Dáil debates

Thursday, 17 April 2008

Hospital Services

 

5:00 pm

Photo of Caoimhghín Ó CaoláinCaoimhghín Ó Caoláin (Cavan-Monaghan, Sinn Fein)

Every week since the Dáil resumed at the start of this year has brought news of more cuts in our public health services as a result of the disastrous policy of this Government and disastrous management by the Health Service Executive. These cuts have come on top of the policy of over-centralisation which attacks the services provided at local hospitals. Nowhere has this been done more ruthlessly than in counties Cavan and Monaghan where our two hospitals are now facing what consultants at Monaghan have described as "a catastrophic situation."

What is the Minister for Health and Children doing about this? She is driving it. Her priority is privatisation. Next week, on 24 April, the Minister will open a private health conference in Dublin and participants will pay more than €500 each to attend this exclusive event for private health profiteers. Meanwhile, our patients are suffering and our public hospitals are being downgraded.

The latest crisis for Monaghan General Hospital has been provoked by the attempt of HSE management to discontinue the ventilation facility at Monaghan General Hospital which was due to close on 7 April. The closure has not taken place because consultants at Monaghan are refusing to operate proposed new protocols for the treatment of patients requiring acute care. The consultants say that the removal of the ventilation facility will lead to the ending of all acute medical admissions in Monaghan resulting in "mortality for patients".

Correspondence from the consultants at Monaghan General Hospital to Health Service Executive management shows that the hospital is facing, in the words of the medical professionals, "a catastrophic situation". If the HSE is allowed to proceed with its plan to end all acute medical admissions at Monaghan General Hospital, then facilities will have to be found for the treatment of the 3,000 per annum acute medical admissions to Monaghan. The main burden will fall on Cavan General Hospital which already has to cater for 5,000 such admissions per annum and which currently has 160% bed occupancy. In other words, it has 60% more patients awaiting beds than there are beds available in the hospital.

The consultants make clear that with only some 25 additional beds proposed for Cavan, the proposed downgrading of Monaghan is totally untenable. I commend the Monaghan consultants for refusing to agree and operate the protocols proposed by the HSE. As a result of their stand, the HSE has not been able to enforce the closure of the Monaghan ventilation facility.

An existing protocol, not previously known publicly, states that Monaghan is only allowed to have three patients on trolleys awaiting admission at any one time. If a fourth patient presents he or she must be moved to Cavan or another hospital. This has nothing to do with patient care. All it does is disguise the true need and demand for the services at Monaghan. In the first three months of 2008 some 78 patients were moved from Monaghan in this way. It is interesting to note that 18 patients left Monaghan untreated rather than go to another hospital. This protocol serves only to disguise the true need and demand for services at Monaghan General Hospital.

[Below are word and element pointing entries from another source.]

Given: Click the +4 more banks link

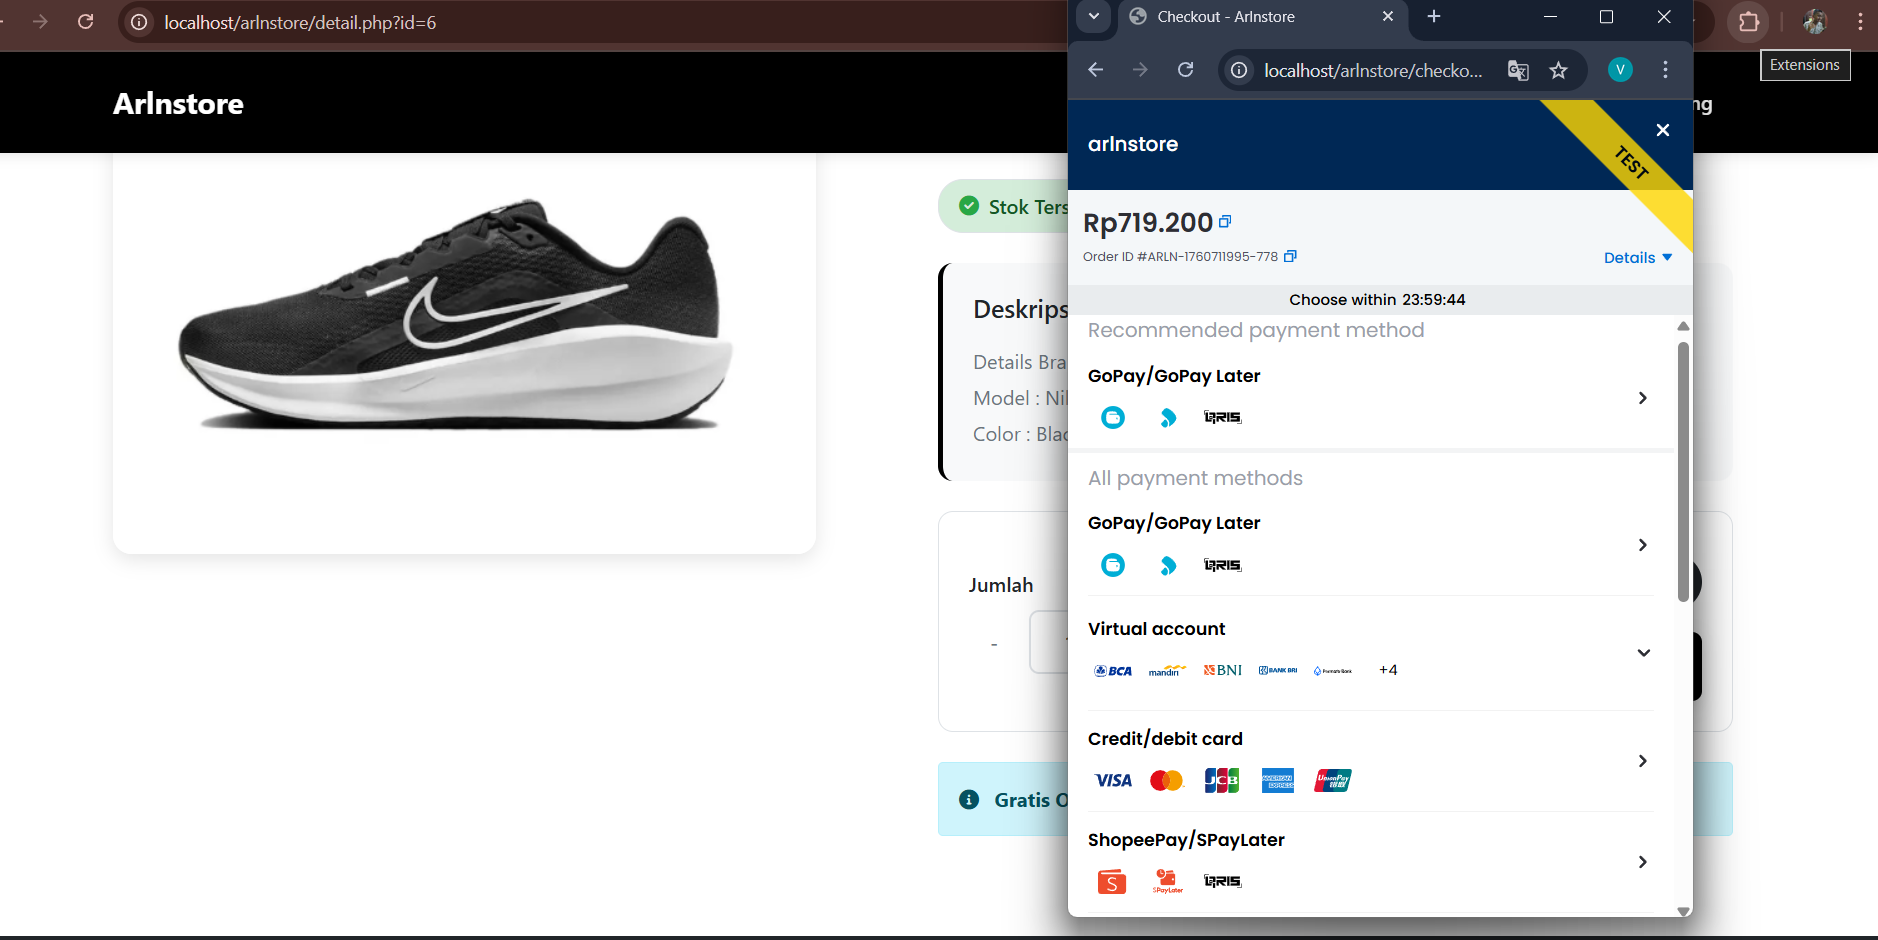Looking at the screenshot, I should 1388,669.
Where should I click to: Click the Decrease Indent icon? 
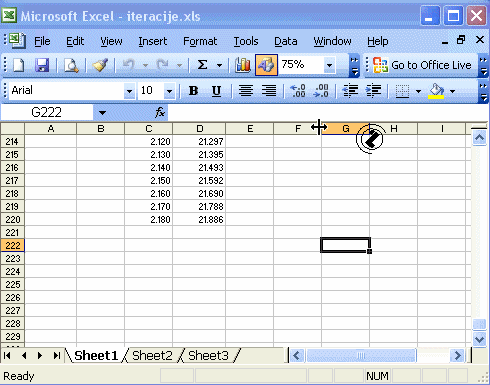pyautogui.click(x=350, y=90)
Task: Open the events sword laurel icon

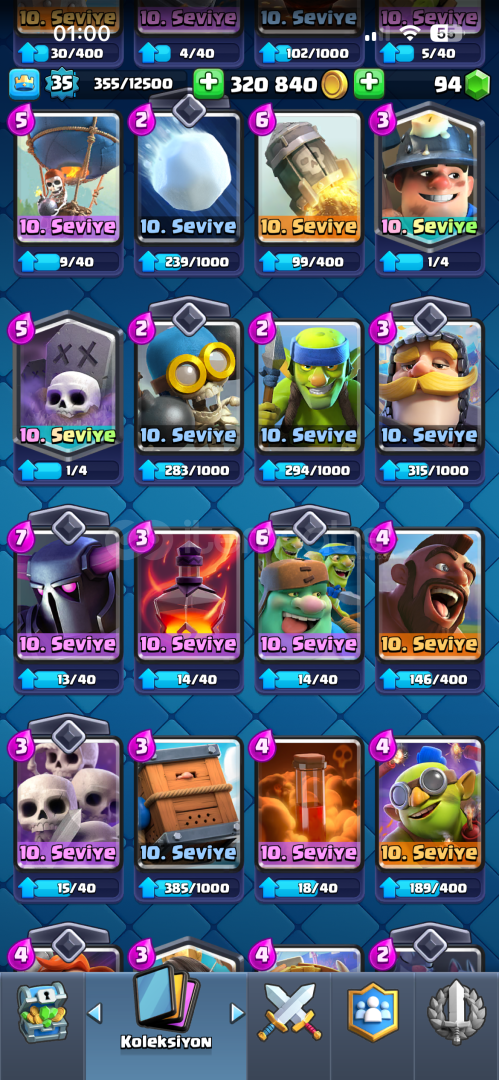Action: 456,1012
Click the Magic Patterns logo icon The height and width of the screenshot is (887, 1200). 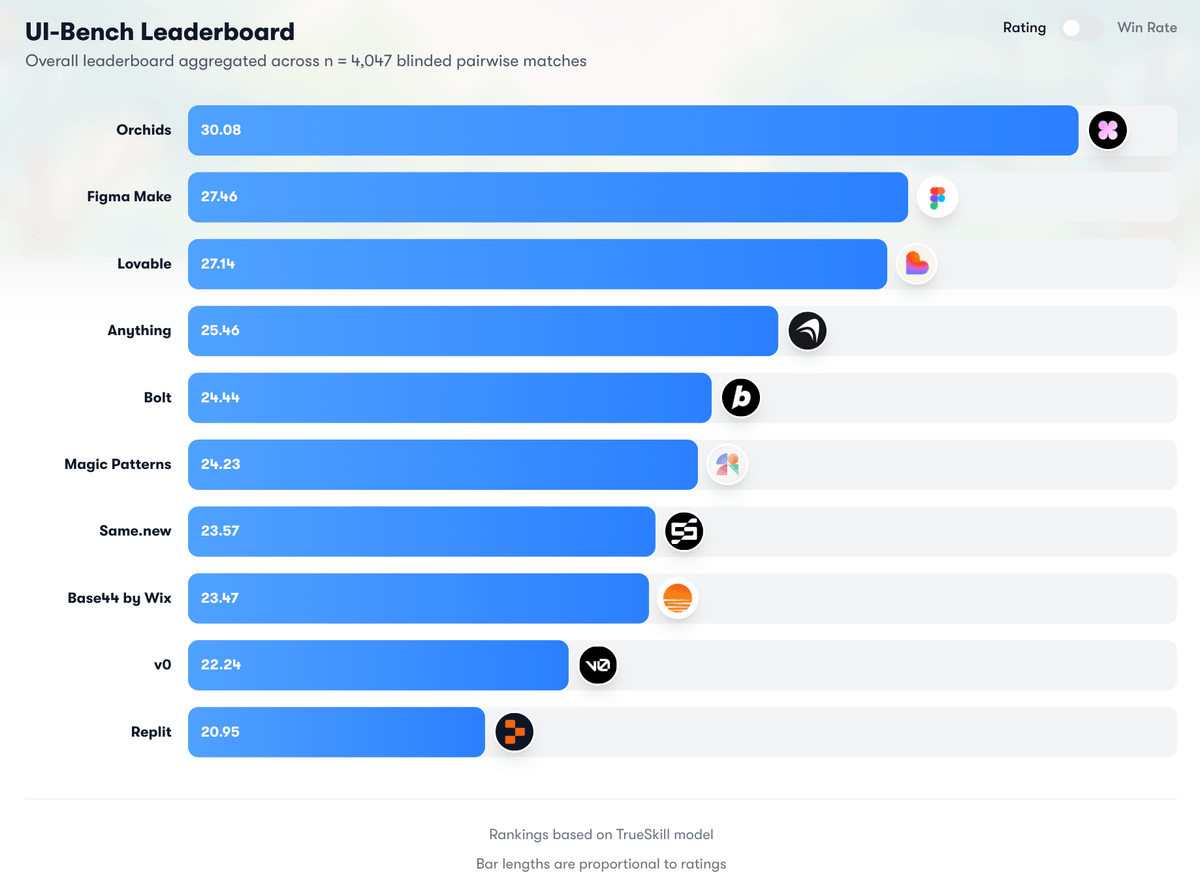pyautogui.click(x=727, y=464)
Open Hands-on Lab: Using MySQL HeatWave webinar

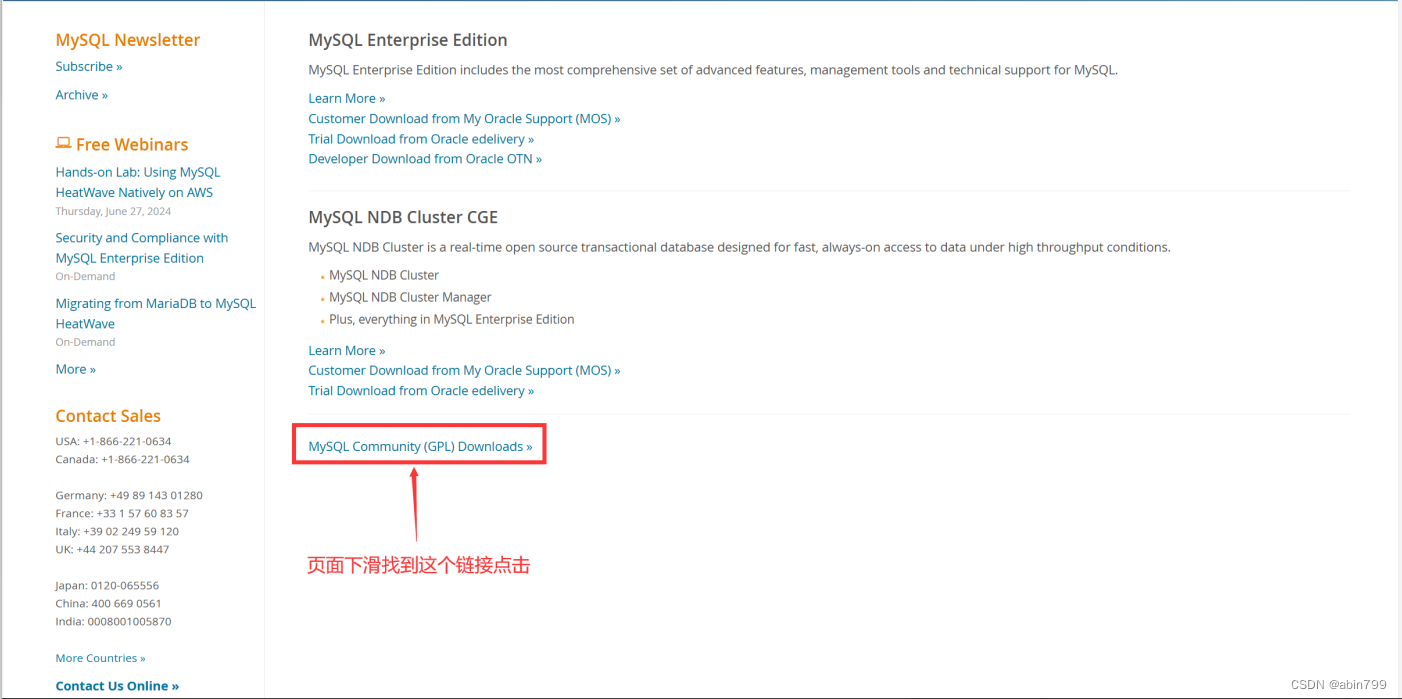tap(137, 181)
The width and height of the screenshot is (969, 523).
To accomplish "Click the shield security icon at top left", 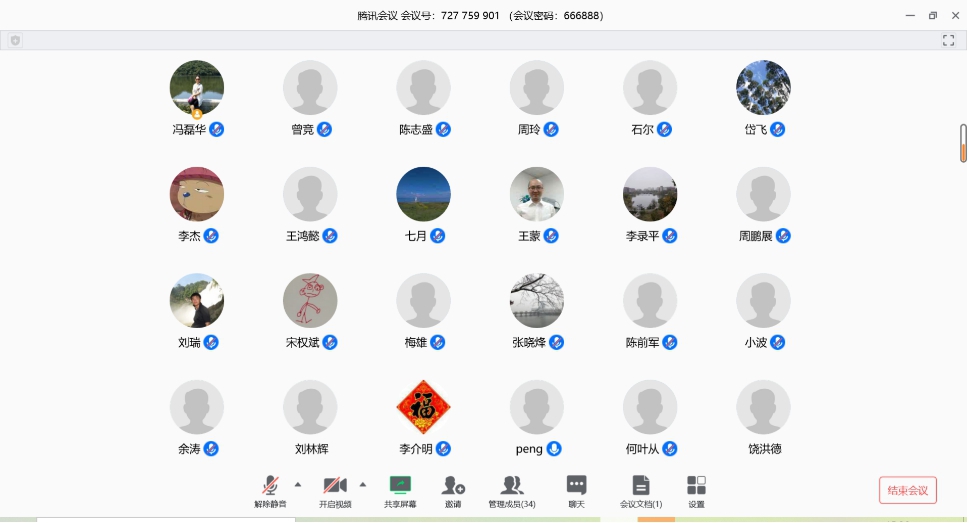I will tap(15, 41).
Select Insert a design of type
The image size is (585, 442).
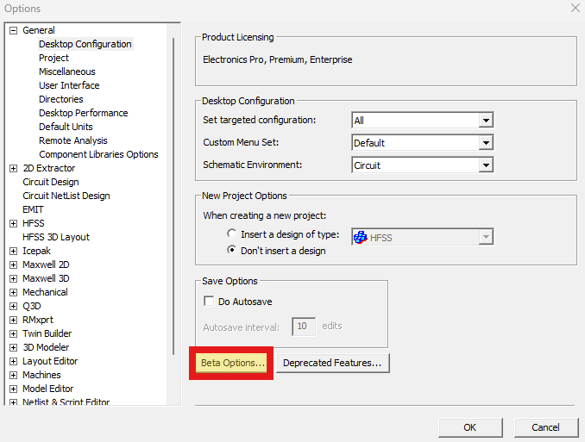(232, 234)
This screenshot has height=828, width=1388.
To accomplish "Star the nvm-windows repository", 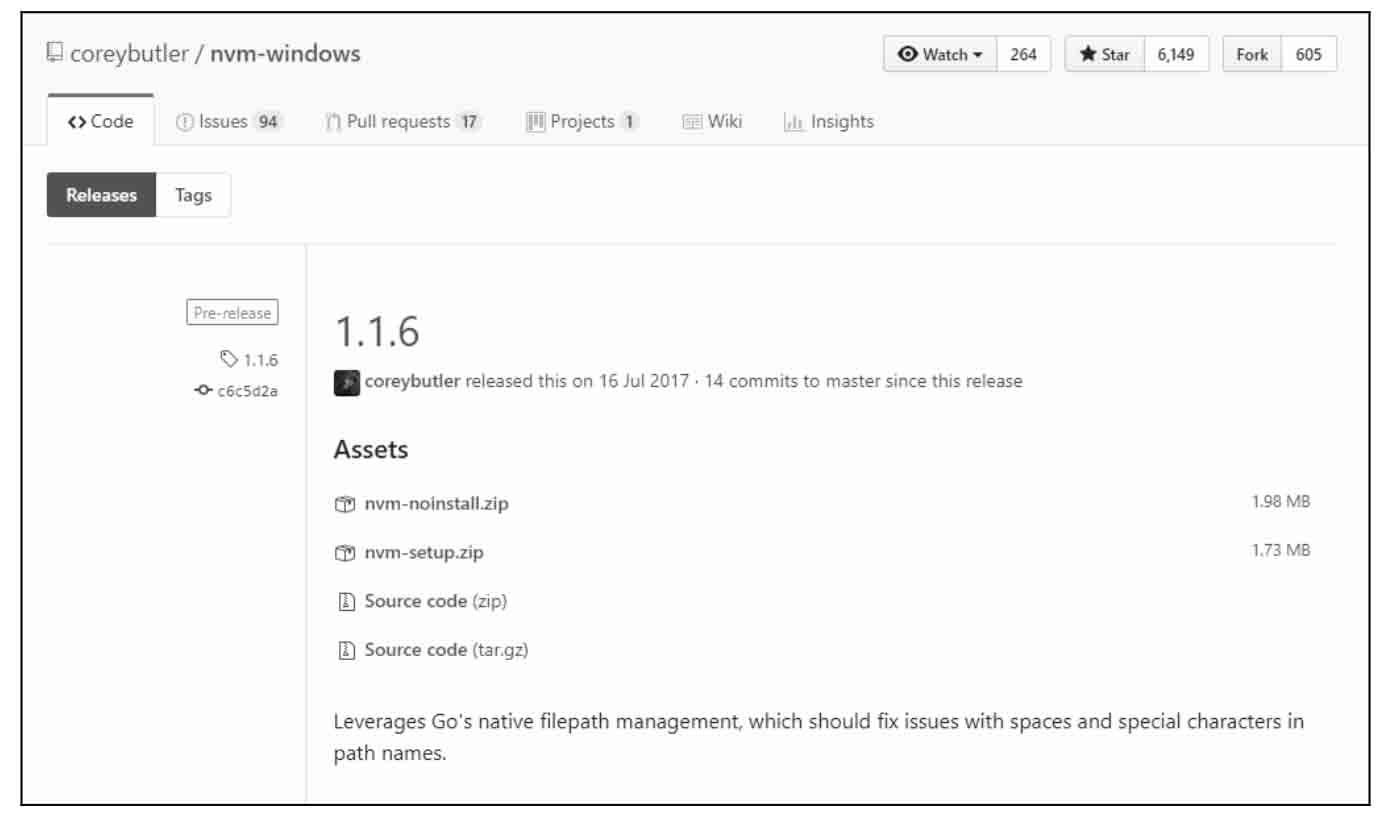I will tap(1104, 55).

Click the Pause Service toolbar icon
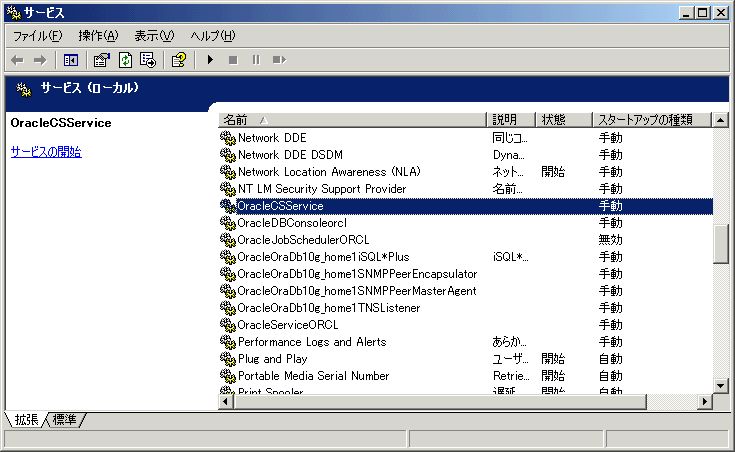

Just as significant as the strong protest from the consultants about the proposed ending of acute medical admissions is their assertion that since returning "on-call" in 2005, Monaghan General Hospital has functioned very well and provided a high standard of care to patients with acute medical illnesses. This reflects the positive experience of the overwhelming majority of people, this Deputy included, in the area served by the hospital.

All of this unquestionably gives the lie to the utterly false and misleading claims by HSE management and the Minister for Health and Children, Deputy Mary Harney, that the downgrading of Monaghan General Hospital is based on patient safety and achieving better standards of care. It is clearly no such thing. It is driven by cost-cutting and a ruthless centralisation agenda. The HSE is enforcing flawed strategic plans in the most high-handed manner, regardless of the impact on patient care. This correspondence exposes how bureaucrats have sought to enforce protocols for the care of patients against the wishes of the medical professionals who have to deliver that care.

The implications of the HSE plans are very serious for Cavan General Hospital. It will not be able to cater for 8,000 acute medical admissions per annum. Any notion that somehow Monaghan's loss is Cavan's gain is totally spurious. Patient care in both counties and in the north-east region will be adversely affected. For the sake of both hospitals and all who depend on them these plans must be resisted.

GPs in County Monaghan have written to Mr. Stephen Mulvaney, network manager of the HSE in the north-east region, and they state that patient care is not at the centre of HSE decision making. Those are the professional colleagues of the Minister of State, Deputy Devins.

Monaghan General Hospital is the victim of political decision-making on health care at Government level which takes no account of the reality of people's lives. I will conclude by making it abundantly clear that I will continue to challenge the Taoiseach, the Minister for Health and Children, Deputy Mary Harney, and all their Fianna Fáil and Green Party Government colleagues on this matter and I urge people throughout counties Cavan and Monaghan, irrespective of their political affiliation or none, and beyond both counties and that region, to challenge Government and Government-supporting Deputies on this disgraceful set of proposals which will be a template employed on hospital networks throughout the rest of the jurisdiction.